The point for Sidmouth, as with most urban areas, is that such ghost streams are normally buried underground as pipes – but their impact on your health is very real:
Across the country, buried beneath the pavement you walk on, an invisible network of waterways flows through the darkness. These are ghost streams, and they’re haunting us.
In their former lives, they wound through natural landscapes above ground; it’s only through decades of development that humanity has relegated them beneath the earth’s surface, enclosing the waterways in tombs of concrete and iron. The effects, decades later, plague us.
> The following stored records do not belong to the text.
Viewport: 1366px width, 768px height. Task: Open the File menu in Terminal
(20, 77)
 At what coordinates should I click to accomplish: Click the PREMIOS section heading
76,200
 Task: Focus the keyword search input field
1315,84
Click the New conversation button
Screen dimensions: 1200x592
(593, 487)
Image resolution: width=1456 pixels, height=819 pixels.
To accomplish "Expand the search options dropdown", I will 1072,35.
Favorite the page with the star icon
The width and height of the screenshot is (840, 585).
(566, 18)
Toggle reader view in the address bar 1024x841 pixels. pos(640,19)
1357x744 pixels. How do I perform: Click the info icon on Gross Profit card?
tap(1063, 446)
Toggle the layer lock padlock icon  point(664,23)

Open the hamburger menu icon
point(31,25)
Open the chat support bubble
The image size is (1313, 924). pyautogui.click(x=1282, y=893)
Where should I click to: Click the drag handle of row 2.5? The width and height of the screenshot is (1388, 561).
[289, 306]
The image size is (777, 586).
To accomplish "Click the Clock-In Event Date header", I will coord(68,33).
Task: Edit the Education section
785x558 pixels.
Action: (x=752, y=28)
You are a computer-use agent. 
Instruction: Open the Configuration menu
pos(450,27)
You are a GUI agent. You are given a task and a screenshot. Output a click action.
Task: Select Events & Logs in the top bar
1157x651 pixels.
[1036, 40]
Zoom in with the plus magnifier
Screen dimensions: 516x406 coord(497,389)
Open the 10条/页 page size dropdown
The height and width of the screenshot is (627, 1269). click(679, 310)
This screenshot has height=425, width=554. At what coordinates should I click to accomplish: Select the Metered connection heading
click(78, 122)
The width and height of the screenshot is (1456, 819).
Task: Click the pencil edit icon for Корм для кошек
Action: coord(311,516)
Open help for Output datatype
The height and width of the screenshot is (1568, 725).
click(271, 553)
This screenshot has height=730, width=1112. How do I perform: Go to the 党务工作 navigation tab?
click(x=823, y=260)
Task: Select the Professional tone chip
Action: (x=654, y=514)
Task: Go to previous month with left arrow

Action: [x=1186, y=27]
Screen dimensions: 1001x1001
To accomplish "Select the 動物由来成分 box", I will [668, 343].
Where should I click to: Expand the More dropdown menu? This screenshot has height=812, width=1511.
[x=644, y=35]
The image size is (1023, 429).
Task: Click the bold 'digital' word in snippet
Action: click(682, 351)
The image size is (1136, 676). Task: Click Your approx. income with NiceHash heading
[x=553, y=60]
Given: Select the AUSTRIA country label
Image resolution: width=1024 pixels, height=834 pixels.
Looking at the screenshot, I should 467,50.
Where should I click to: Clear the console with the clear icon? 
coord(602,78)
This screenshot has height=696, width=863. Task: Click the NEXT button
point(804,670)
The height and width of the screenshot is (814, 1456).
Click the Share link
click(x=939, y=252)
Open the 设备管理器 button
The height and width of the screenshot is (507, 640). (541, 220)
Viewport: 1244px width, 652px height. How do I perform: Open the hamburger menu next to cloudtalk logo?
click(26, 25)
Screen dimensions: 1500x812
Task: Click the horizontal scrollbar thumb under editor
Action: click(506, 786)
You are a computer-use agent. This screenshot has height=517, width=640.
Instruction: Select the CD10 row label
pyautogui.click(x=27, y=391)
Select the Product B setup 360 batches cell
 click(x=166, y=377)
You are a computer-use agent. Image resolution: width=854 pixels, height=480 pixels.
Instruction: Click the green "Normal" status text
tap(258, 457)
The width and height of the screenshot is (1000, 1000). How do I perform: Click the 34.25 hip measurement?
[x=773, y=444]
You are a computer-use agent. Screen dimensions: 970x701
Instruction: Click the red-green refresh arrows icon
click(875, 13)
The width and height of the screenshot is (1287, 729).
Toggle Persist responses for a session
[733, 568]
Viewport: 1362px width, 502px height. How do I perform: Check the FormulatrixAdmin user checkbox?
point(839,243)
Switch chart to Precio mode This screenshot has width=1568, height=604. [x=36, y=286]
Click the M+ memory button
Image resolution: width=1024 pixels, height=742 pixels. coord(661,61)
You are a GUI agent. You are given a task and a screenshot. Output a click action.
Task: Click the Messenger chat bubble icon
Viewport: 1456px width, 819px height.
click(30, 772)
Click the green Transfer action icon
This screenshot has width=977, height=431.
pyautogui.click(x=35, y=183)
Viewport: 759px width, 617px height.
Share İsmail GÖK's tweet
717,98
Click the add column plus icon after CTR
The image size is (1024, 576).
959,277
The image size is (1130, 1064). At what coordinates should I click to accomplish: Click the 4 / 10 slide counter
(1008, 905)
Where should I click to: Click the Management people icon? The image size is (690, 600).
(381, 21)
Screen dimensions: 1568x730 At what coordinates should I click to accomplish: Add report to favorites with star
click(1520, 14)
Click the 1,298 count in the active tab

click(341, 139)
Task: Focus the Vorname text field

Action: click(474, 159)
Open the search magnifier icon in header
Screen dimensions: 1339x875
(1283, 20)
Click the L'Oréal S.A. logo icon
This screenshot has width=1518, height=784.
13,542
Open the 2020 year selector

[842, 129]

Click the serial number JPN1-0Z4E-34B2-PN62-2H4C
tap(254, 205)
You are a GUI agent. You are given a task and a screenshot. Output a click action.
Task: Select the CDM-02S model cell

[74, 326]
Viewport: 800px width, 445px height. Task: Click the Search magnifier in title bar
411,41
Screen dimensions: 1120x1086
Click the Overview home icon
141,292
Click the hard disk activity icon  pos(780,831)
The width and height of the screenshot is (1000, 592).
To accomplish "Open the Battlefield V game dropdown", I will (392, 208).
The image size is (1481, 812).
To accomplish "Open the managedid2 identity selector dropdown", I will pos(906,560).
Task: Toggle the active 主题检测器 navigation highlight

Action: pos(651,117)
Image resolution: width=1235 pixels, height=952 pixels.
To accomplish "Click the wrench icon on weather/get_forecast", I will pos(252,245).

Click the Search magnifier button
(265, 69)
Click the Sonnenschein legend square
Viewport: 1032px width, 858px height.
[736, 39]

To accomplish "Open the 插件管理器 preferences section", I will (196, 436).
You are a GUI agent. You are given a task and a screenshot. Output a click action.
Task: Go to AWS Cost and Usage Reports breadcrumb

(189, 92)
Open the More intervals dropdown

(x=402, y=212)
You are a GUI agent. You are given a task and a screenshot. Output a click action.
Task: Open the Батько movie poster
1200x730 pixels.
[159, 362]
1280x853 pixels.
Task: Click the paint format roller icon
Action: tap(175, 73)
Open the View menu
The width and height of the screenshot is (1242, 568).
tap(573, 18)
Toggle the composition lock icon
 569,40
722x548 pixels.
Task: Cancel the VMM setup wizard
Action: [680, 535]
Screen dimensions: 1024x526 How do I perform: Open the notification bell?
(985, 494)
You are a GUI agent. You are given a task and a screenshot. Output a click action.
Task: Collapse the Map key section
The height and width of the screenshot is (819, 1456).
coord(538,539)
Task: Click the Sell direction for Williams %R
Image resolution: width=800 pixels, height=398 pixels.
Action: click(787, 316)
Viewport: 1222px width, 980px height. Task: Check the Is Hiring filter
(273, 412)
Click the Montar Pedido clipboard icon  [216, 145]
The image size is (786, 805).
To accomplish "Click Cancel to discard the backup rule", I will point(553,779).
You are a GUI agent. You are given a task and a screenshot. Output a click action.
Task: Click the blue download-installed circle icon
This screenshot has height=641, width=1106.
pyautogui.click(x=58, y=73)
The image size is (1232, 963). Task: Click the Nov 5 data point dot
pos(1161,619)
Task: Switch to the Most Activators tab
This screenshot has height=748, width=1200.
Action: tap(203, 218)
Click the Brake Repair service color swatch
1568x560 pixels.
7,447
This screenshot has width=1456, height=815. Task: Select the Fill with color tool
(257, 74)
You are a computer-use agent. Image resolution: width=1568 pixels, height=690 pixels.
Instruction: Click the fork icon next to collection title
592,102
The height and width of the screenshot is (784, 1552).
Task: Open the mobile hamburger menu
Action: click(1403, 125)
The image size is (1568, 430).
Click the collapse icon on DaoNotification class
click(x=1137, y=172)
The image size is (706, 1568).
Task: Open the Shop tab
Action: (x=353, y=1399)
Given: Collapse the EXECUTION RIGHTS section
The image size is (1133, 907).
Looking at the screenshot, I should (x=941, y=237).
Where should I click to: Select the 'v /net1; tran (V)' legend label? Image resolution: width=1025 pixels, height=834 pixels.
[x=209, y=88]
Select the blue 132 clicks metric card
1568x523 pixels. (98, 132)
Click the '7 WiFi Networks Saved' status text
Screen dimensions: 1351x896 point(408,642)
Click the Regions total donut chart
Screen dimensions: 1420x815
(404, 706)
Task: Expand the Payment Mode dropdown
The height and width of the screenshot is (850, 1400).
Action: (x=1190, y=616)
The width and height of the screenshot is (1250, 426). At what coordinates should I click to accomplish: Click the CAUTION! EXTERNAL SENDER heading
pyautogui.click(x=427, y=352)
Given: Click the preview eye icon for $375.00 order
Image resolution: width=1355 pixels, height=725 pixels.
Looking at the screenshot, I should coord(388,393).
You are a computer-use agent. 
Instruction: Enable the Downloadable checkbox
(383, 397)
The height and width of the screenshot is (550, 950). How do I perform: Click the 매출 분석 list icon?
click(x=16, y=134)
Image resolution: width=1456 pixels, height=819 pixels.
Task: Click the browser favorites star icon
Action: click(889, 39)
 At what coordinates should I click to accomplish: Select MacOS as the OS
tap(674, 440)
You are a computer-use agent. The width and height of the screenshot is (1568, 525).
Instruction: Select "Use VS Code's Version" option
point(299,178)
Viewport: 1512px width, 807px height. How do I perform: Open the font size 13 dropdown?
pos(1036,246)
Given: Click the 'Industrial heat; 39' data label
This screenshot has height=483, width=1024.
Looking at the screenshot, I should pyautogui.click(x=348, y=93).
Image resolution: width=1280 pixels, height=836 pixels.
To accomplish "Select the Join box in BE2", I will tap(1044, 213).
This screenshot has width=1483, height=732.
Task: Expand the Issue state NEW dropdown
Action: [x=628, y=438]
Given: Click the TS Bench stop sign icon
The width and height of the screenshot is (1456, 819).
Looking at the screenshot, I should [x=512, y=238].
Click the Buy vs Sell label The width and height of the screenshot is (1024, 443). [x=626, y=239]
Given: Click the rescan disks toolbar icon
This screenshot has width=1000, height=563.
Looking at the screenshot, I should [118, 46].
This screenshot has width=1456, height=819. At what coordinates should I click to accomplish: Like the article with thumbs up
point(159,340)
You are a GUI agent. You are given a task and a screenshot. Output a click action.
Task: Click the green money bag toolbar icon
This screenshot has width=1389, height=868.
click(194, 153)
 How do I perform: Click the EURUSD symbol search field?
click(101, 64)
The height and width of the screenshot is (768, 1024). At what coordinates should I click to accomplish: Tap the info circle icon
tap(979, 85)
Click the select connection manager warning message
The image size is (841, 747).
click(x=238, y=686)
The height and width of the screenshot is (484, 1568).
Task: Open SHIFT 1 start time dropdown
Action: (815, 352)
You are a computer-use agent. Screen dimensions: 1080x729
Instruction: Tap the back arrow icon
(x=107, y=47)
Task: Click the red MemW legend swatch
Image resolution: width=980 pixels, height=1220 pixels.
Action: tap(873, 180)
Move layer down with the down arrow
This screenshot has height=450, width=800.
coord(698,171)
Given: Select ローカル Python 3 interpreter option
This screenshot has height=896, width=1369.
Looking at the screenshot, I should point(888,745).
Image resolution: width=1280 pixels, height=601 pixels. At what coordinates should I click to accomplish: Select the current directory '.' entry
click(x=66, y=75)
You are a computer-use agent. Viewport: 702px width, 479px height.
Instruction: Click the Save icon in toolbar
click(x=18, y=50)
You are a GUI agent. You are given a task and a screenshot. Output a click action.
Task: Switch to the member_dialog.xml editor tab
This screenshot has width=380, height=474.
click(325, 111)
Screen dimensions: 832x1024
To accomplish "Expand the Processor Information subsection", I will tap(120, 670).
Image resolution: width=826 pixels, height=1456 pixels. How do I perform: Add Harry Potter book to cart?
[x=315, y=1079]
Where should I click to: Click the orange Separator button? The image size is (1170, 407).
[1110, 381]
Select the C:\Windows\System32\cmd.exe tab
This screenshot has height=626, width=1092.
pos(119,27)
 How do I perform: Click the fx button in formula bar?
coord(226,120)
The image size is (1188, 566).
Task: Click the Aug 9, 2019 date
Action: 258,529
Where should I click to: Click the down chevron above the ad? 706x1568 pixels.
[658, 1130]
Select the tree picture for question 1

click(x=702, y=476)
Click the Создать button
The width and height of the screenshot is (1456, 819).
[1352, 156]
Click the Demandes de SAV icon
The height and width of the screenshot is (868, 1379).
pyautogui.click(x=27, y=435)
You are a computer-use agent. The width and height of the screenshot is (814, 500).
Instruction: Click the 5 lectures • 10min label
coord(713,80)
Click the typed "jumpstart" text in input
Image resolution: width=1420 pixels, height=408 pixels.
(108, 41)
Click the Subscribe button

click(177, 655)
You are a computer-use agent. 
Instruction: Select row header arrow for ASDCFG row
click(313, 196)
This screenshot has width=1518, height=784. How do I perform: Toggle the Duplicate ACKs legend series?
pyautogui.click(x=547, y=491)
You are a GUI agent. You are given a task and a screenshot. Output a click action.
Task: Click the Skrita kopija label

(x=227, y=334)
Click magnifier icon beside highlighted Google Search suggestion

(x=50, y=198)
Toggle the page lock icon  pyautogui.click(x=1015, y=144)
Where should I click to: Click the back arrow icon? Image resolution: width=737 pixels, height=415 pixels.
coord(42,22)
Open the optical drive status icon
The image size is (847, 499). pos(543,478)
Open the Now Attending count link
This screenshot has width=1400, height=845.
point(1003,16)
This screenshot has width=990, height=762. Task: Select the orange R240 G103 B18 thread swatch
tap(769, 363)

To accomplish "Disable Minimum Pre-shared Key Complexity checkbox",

Without a natural habitat to snake through, these streams carry downstream an excessive amount of pollutants (like salt and sediment) and nutrients (like nitrogen and phosphorus) because they can’t divest these materials into their surrounding environs.
And indeed, recent flooding in towns and cities show how ghost streams and redlining’s legacy can lead to unfairness in flood risk, in Detroit and elsewhere. But whereas, when it comes to the Valencia floods, our warming climate is making once-rare weather more common, and more destructive – civil engineers would naturally claim that engineering solutions could have saved lives.
But ‘over-engineering’, or hard-engineering’ might be a thing of the past, as even here in Sidmouth we can look to natural and low-impact infrastructure along the Sid. Perhaps, then, we need to be investing in green infrastructure.
When it comes to flooding in Sidmouth, the Woolbrook, a tributary to the Sid, is buried under much of Woolbrook Road. This brook is not a ‘ghost stream’ in the strictest meaning of that term, but it’s clear that the infrastructure to take the waters is not enough and has contributed to the flooding issues in Sidmouth – and so roads become rivers, and it’s not going to get much better any time soon…
OUT IN THE COUNTRY
When it comes to ghost streams beyond the urban build up and tarmac, there will be many a ghost of a stream appearing, as one tramps across certain fields or through woods on very wet days in the Sid Valley, as old water courses find their way again.
As a demonstration, one could take a tramp through Farrantshayes Farm – twenty minutes from the beach at Sidmouth: “We are in the middle tier of the Countryside Stewardship programme, with a focus on natural grassland and hedgerow management…”
As reported by the Devon Wildlife Trust on a little video on Facebook, posted this week, on land located at Farrantshayes Farm in East Devon, a great change has taken place. For the first time in approximately 200 years, a stream is once again flowing into what were ‘ghost stream’ areas, creating a connected wetland habitat!
Here’s more on YouTube from May last year: bringing back Devon’s ghost streams:

How do you create a ‘working wetland’? On a farm in East Devon, ‘ghost streams’ appear on the land when it rains, showing where the river once flowed. Devon Wildlife Trust is working with the landowner to re-connect the land to its ‘watery roots’, and create natural features to slow the flow of water. Over time, this wet field will transform into a wetland, creating places for dragonflies, frogs, waterbirds and other wildlife to live and thrive. In the winter, this space can help reduce downstream flooding. In the summer, it could provide a vital water source in times of drought. This wetland creation has been made possible thanks to the landowner and support from North Devon Biosphere through the Devon Woods project.
The DWT has invested in the long-term Working Wetlands & Upstream Thinking project. So the Farrantshayes wetland will be part of its focus on the River Otter – as part of this upstream thinking on Devon’s rivers.